Work instructions
In the records below, find the line that contains "Given: Open 关于我们 in the footer navigation" and the line that contains "Image resolution: width=800", then retype exactly those two lines and every line between them.

Record extracts
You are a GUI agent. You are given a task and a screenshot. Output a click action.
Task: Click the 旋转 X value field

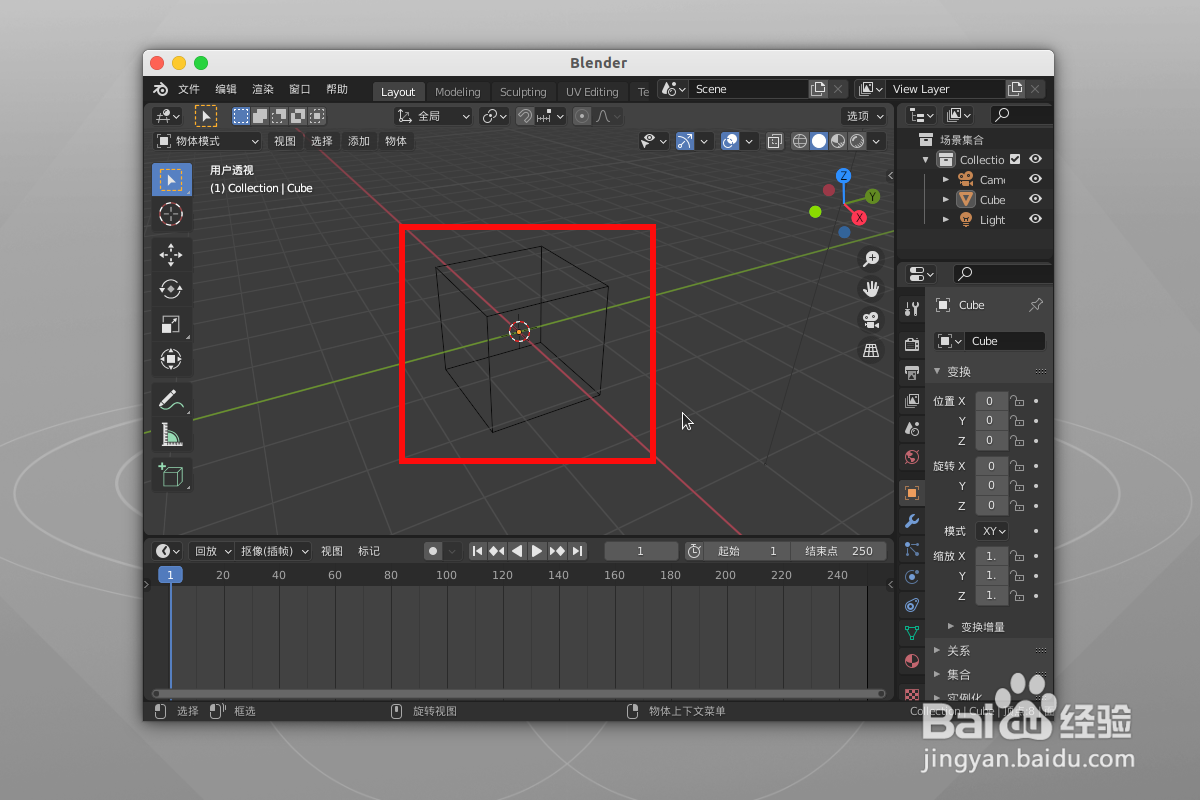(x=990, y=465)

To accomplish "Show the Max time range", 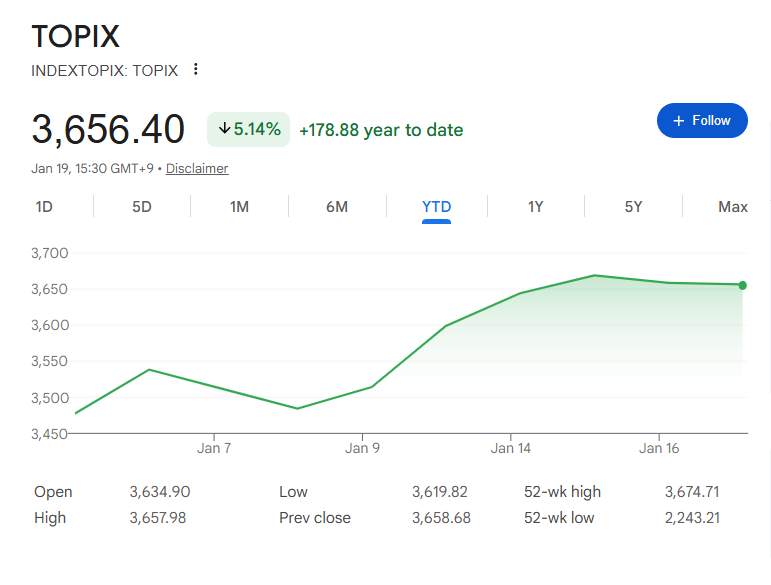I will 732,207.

==

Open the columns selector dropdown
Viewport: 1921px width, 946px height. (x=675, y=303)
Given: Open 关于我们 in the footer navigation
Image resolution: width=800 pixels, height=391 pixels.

Task answer
Given: Open 关于我们 in the footer navigation
Image resolution: width=800 pixels, height=391 pixels.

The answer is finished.